Article Overview
Three days after Anthropic launched Claude Fable 5 as its most capable public AI model, the US government applied export controls that forced Anthropic to shut it down for everyone on earth — not because the model was dangerous in the way initially feared, but because Amazon researchers had found a way to bypass one of its safety classifiers.
What followed was eighteen days of emergency coordination between Anthropic, Amazon, Microsoft, Google, and multiple US government agencies — and the clearest public window into how AI safety, government regulation, and frontier model deployment actually collide in practice.

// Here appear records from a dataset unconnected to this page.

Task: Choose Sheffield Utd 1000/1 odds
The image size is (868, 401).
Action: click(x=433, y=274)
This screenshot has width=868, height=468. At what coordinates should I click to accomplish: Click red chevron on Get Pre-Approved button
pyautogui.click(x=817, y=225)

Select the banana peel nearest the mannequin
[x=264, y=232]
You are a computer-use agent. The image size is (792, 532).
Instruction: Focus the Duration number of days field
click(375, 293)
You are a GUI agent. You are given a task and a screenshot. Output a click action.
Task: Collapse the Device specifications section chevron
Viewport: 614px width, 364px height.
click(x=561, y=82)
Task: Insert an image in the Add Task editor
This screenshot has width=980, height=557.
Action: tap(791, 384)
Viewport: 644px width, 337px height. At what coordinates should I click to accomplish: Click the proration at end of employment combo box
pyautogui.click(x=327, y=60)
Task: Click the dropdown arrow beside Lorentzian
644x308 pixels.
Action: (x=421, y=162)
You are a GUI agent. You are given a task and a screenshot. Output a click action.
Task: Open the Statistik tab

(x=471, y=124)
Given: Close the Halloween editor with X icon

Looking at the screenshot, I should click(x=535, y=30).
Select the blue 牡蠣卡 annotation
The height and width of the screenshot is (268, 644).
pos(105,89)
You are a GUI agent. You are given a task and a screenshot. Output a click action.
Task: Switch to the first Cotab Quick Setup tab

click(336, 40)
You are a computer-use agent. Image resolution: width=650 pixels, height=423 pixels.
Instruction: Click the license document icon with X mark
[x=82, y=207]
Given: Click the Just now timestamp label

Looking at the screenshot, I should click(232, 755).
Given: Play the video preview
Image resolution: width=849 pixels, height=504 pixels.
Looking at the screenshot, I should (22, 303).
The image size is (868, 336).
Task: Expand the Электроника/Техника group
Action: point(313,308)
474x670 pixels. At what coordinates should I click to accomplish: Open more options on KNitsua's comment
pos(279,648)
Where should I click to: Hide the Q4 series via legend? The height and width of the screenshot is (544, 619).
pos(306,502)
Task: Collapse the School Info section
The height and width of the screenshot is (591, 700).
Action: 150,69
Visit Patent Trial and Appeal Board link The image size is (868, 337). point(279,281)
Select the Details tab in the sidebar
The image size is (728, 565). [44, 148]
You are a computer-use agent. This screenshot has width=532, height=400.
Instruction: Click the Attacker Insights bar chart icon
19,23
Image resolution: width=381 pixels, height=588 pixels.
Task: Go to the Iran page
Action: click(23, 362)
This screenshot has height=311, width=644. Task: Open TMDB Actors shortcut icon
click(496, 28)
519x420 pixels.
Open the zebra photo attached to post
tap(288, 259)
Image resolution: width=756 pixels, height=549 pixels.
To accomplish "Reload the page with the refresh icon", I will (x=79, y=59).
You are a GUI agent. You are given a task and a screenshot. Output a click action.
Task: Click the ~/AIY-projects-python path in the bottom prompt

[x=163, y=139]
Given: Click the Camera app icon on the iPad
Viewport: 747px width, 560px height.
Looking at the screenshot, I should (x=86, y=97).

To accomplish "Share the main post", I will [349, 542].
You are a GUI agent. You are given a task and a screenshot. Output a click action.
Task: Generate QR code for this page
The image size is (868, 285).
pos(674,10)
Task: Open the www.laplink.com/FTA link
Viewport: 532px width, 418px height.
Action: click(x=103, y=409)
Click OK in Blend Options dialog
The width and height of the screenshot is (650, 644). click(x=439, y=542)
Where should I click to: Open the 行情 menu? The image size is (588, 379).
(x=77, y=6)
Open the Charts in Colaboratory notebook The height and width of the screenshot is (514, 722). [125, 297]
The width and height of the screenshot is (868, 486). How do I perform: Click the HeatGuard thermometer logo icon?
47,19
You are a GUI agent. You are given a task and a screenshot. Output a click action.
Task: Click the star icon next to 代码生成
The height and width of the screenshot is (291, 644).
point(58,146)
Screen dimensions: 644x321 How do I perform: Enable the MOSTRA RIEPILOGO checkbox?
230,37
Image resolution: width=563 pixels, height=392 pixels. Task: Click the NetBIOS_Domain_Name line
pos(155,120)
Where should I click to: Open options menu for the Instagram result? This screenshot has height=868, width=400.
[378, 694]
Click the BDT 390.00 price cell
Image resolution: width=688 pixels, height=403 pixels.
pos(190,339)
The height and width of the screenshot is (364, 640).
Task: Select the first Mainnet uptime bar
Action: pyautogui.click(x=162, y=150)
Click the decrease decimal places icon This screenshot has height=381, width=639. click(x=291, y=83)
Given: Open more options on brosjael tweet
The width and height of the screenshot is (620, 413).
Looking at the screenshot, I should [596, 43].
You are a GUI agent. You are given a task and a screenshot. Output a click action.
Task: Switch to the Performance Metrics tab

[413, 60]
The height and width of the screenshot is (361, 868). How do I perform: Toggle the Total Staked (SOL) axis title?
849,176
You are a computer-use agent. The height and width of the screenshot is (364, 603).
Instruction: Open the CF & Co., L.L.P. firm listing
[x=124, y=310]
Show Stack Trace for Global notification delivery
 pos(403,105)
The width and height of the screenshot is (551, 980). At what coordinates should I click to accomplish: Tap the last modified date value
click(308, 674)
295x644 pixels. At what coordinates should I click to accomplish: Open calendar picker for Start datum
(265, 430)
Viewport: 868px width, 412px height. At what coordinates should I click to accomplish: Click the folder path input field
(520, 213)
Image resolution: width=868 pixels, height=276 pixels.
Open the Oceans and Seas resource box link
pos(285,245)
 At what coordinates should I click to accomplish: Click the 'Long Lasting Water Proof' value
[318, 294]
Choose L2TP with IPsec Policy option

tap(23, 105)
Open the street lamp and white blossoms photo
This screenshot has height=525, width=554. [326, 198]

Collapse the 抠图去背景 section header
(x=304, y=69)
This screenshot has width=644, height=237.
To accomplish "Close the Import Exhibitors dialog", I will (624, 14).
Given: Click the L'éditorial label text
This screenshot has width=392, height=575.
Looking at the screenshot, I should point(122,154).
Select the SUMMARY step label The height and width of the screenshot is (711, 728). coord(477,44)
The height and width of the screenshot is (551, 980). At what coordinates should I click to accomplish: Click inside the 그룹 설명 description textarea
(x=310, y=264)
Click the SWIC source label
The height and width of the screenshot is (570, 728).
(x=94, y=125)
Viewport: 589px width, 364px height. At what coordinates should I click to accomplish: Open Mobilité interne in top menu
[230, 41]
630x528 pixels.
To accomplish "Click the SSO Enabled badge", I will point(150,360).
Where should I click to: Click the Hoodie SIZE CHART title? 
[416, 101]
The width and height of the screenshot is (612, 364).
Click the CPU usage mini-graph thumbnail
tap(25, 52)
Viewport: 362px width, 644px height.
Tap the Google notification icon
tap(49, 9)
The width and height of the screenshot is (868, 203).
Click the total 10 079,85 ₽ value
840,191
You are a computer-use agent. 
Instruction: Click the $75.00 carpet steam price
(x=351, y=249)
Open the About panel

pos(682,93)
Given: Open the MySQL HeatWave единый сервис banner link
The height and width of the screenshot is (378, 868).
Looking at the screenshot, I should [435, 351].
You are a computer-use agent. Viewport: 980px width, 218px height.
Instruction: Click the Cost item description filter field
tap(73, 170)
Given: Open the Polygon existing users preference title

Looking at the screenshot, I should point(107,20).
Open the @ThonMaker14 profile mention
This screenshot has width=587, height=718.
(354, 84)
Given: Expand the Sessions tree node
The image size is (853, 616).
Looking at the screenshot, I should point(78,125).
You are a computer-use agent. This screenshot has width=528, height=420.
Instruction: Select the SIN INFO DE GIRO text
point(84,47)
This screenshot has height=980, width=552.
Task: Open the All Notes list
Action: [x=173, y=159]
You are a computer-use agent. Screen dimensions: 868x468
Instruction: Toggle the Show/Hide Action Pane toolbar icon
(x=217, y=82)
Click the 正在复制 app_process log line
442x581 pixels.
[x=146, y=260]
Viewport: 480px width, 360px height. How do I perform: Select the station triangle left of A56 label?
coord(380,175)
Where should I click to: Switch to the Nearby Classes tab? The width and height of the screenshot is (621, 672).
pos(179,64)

This article covers the full timeline from launch to shutdown to restoration, what Anthropic's investigation found about the actual severity of the bypass, how the new safety classifier works and why it blocks more benign requests as a side effect, and the most consequential outcome of the whole episode: a joint industry framework for scoring jailbreak severity that Amazon, Microsoft, and Google are now developing alongside Anthropic. If you want to understand how governments are starting to govern frontier AI — and what the rules of that relationship look like — this is the clearest case study that exists.
Introduction
On June 9, 2026, Anthropic launched Claude Fable 5 — its most capable AI model ever made publicly available — alongside Claude Mythos 5, a more powerful restricted version for vetted cybersecurity and research partners. The launch was the culmination of months of safety work, including three new classifiers, an expanded safety margin, and a tiered access system specifically designed to keep the most capable cybersecurity features away from general users.
Three days later, it was all shut down.
On June 12, the US government applied export controls to both models under authority that took effect immediately. Because the order required restricting access to foreign nationals — and Anthropic had no reliable way to verify nationality in real time — the only option was to suspend access for every user on the planet, not just those outside the United States.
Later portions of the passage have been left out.